(Word and element location records)
- - - -

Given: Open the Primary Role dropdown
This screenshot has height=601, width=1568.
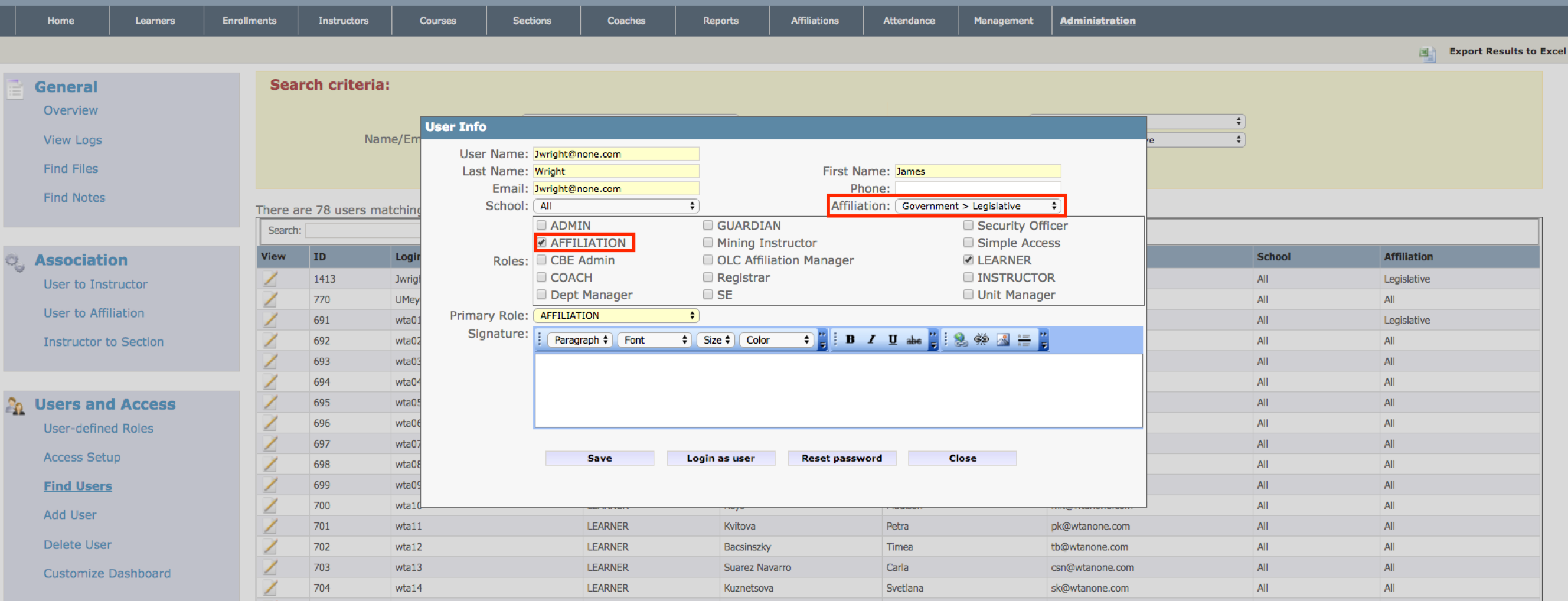Looking at the screenshot, I should point(616,315).
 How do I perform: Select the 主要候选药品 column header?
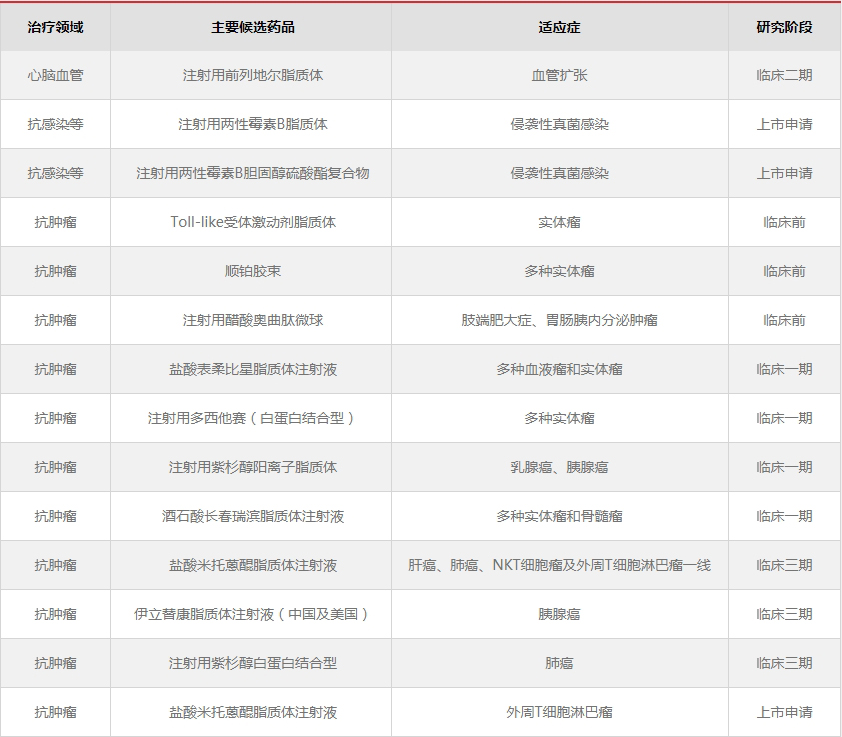pyautogui.click(x=252, y=27)
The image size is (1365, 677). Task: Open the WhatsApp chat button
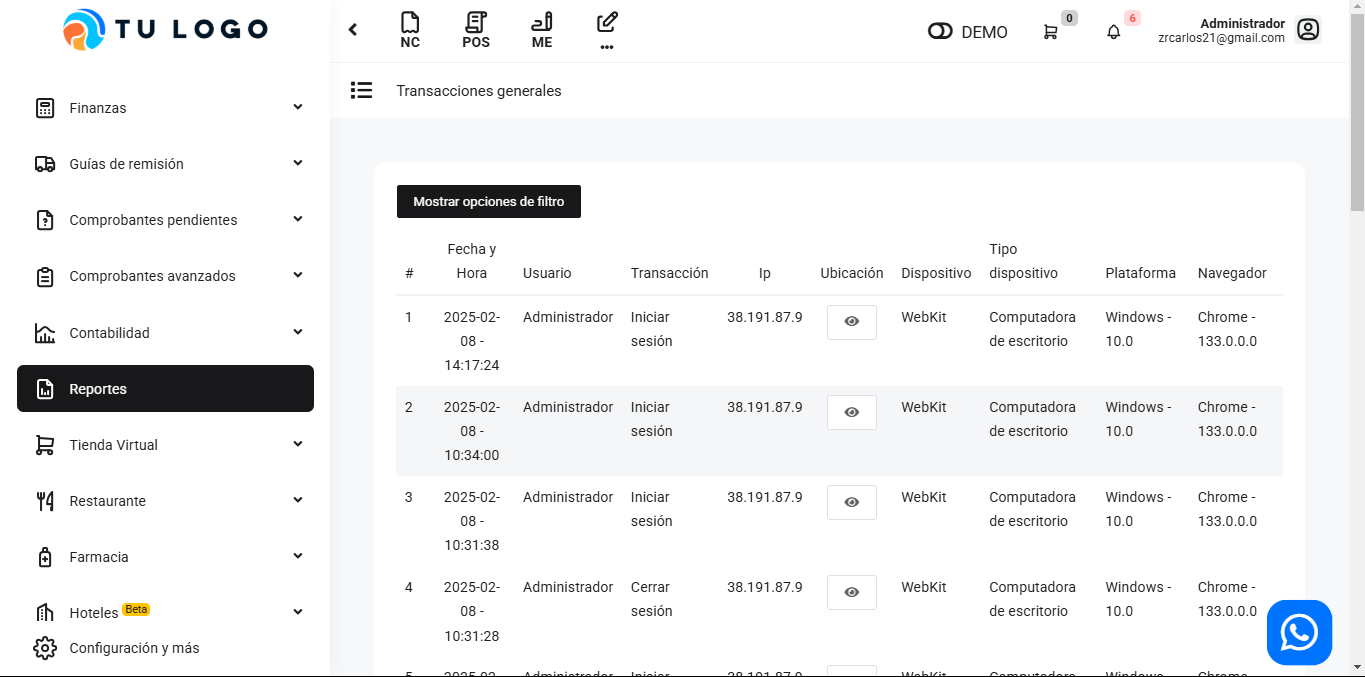tap(1299, 632)
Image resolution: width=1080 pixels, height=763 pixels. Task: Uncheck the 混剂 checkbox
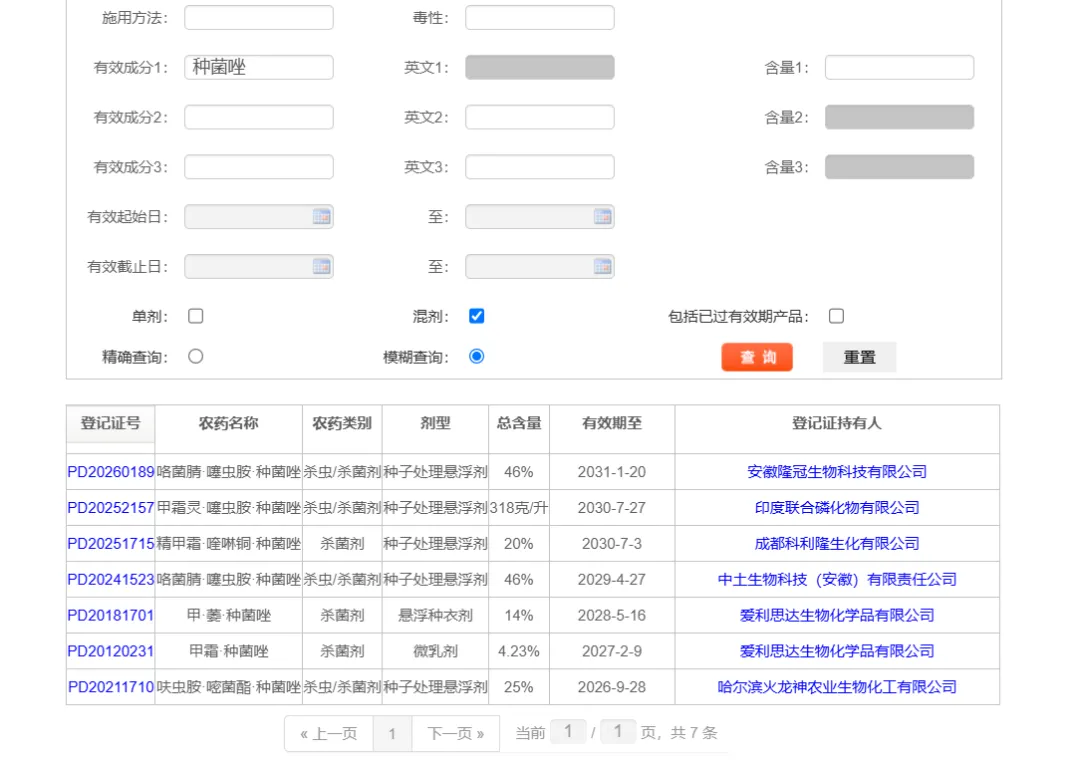click(x=476, y=315)
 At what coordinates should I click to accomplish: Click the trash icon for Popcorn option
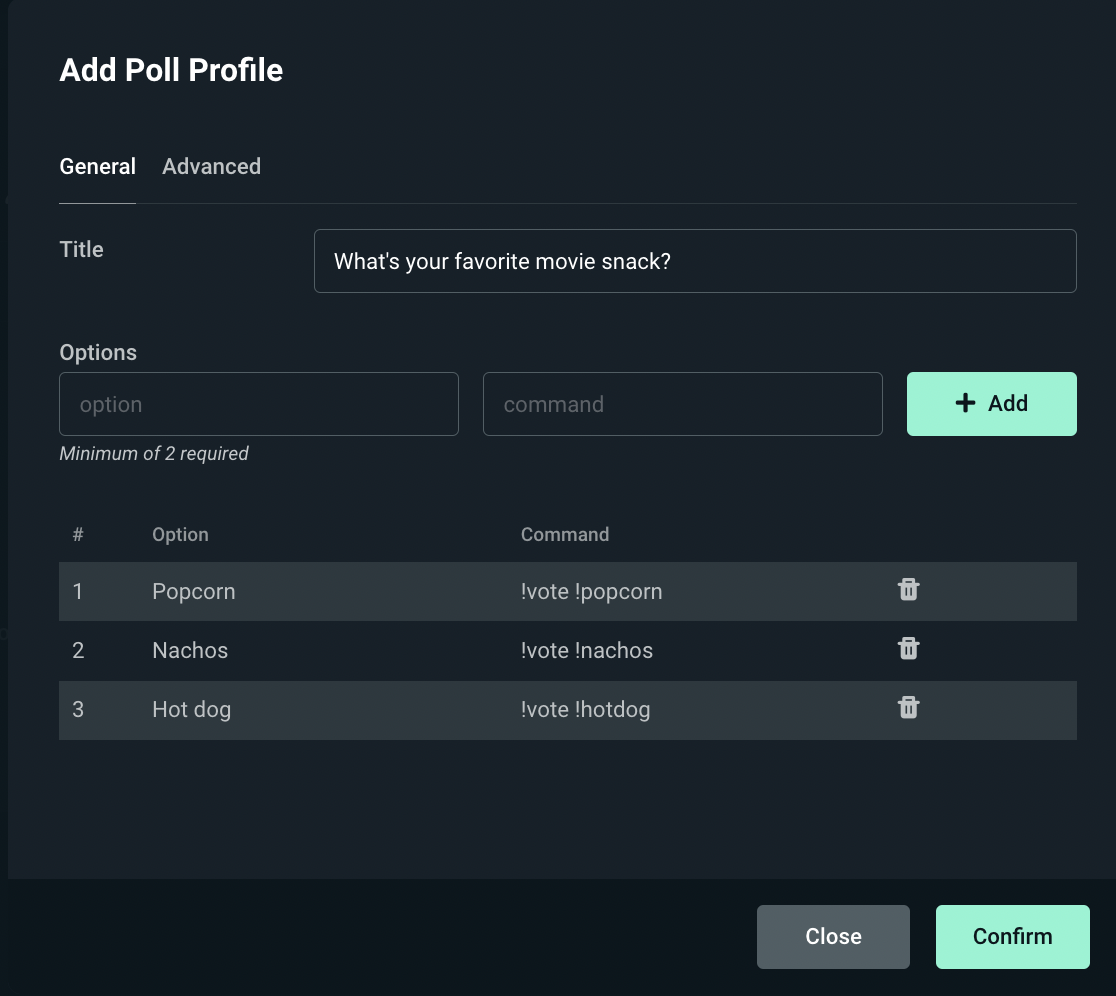point(908,590)

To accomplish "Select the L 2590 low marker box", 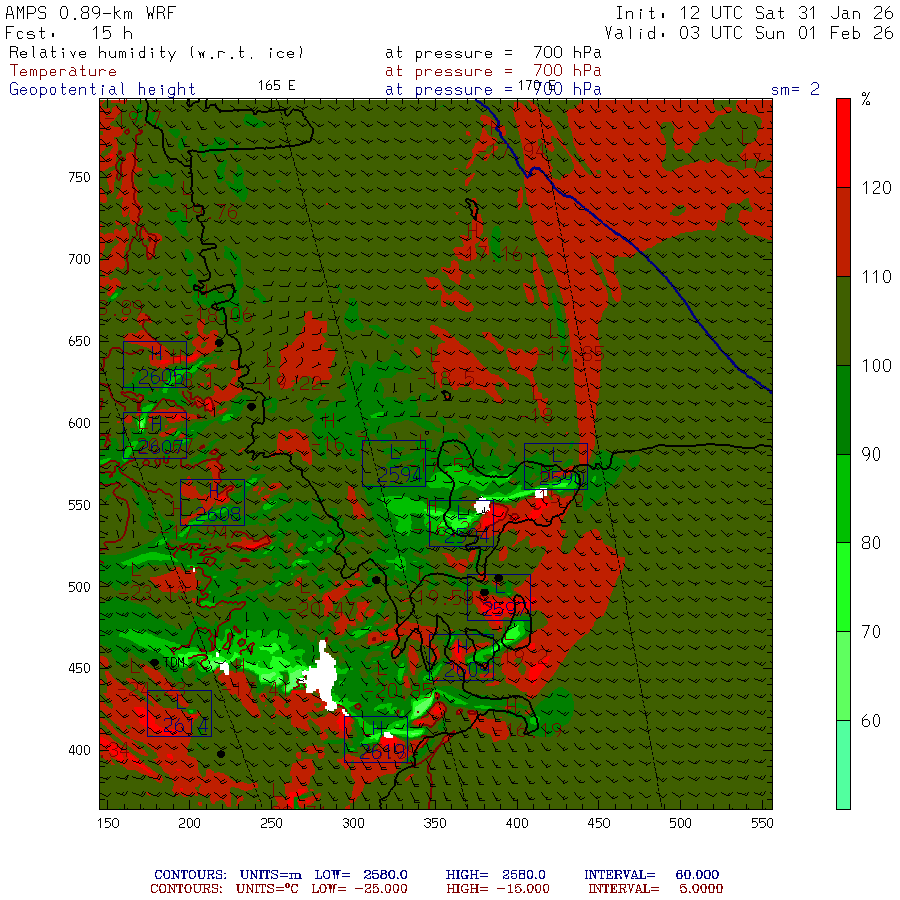I will click(555, 467).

- - - -

EXERCISE DETAILS
Return every line of the items above that contains the string "Open". Case counts.

OUTPUT FOR THIS EXERCISE
Given: Open the Primary Role dropdown
The image size is (1365, 677). Task: Open the WhatsApp chat button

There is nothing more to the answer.